At the same time, he pledged, “we will end education programs that don’t work” as part of his budget plan for fiscal 2010, which he’ll unveil in the next few days. Congressional leaders are already eyeing 69ý First and the District of Columbia voucher program for the chopping block.
The stimulus package, meanwhile, will provide “the resources necessary to prevent painful cuts and teacher layoffs that would set back our children’s progress,” Mr. Obama said.
Today, the administration gets to work on pumping out that stimulus money. Vice President Joseph R. Biden Jr., who is now heading the implementation of the stimulus program, will be joined by U.S. Secretary of Education Arne Duncan at a meeting in Washington with state schools chiefs from around the country.
Republican Response
The ranking Republican on the House Education and Labor Committee, U.S. Rep. Howard P. “Buck” McKeon of California, praised the president’s speech for its commitment to education, but he argued that congressional Democrats may stand in the way of school improvement.
“Democrats in Congress are attacking critical education reform initiatives like the D.C. Opportunity Scholarship Program, setting us backward in the drive to improve educational opportunities for students,” Rep. McKeon said in a statement.

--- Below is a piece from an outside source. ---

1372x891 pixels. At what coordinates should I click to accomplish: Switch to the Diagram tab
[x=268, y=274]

Louisiana Gov. Bobby Jindal, who delivered the official Republican response to the president’s speech, didn’t take issue with Mr. Obama’s education proposals, but he criticized the stimulus package as being “larded with wasteful spending.” Gov. Jindal also touted charter schools and a new voucher program for New Orleans that helps pay for private school tuition—and declared that it shouldn’t take a devastating storm like Hurricane Katrina to reinvent public schools.

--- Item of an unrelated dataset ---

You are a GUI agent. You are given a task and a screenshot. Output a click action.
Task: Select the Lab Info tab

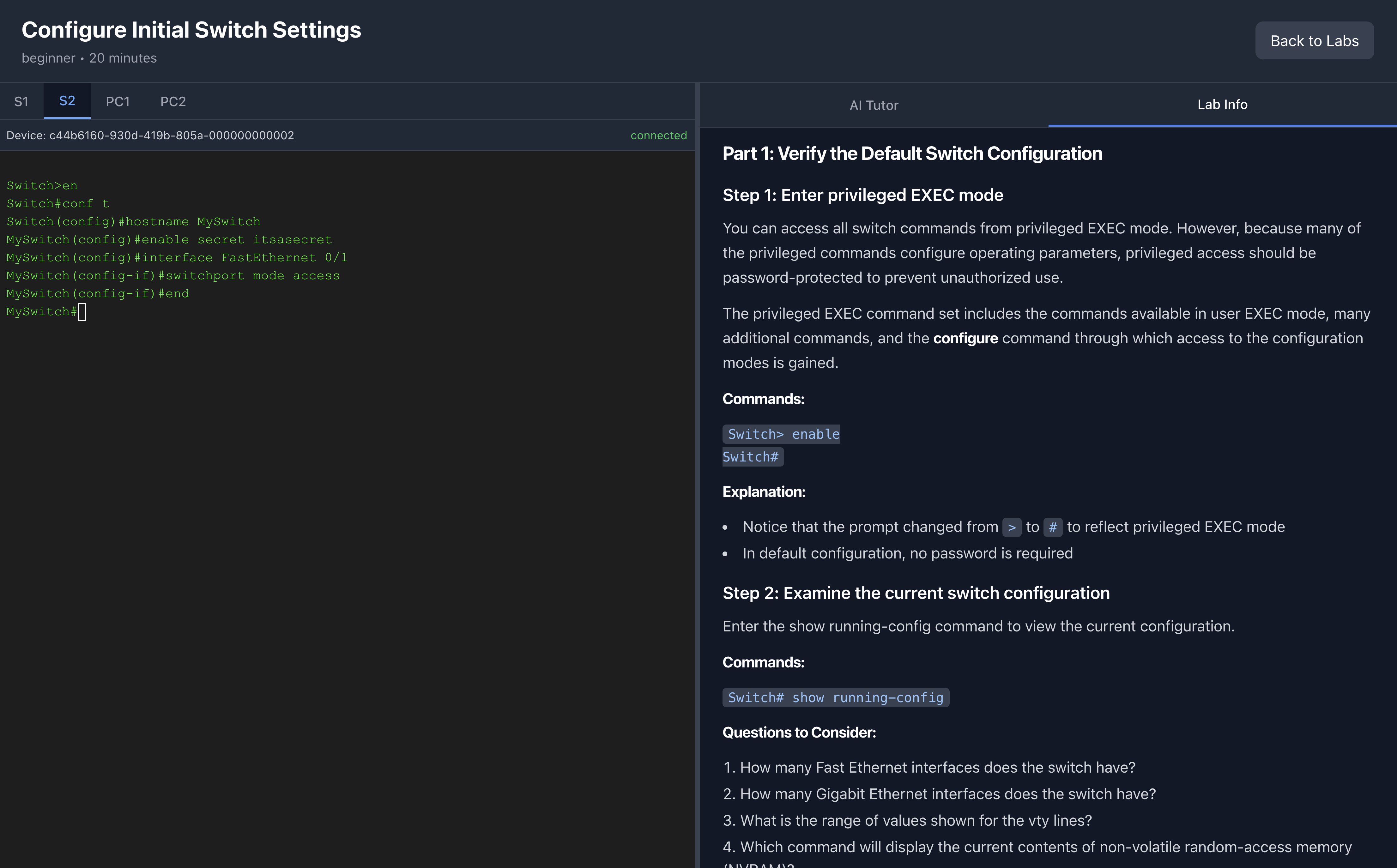click(x=1222, y=105)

President Obama, near the conclusion of his speech, singled out an 8th grader from Dillon, S.C., whose school—Martin Junior High School—has struck a chord with Mr. Obama. He had visited the school during a 2007 campaign stop, and found a building with peeling paint and walls that shake when trains go by. And he talked about the school in a press conference earlier this month in arguing for the value of federal stimulus aid for education.
According to the White House, after 8th grader Ty’Sheoma Bethea heard the president mention her school this month, she walked to the public library after school to gain access to a computer to compose a poignant letter to Congress asking for help.
Mr. Obama said last night: “She even asked her principal for the money to buy a stamp. The letter asks us for help, and says, ‘We are just students trying to become lawyers, doctors, congressmen like yourself and one day president, so we can make a change to not just the state of South Carolina but also the world. We are not quitters.’ ”
The letter earned Ms. Bethea a seat in the gallery next to first lady Michelle Obama during the president’s speech in the House of Representatives’ chamber.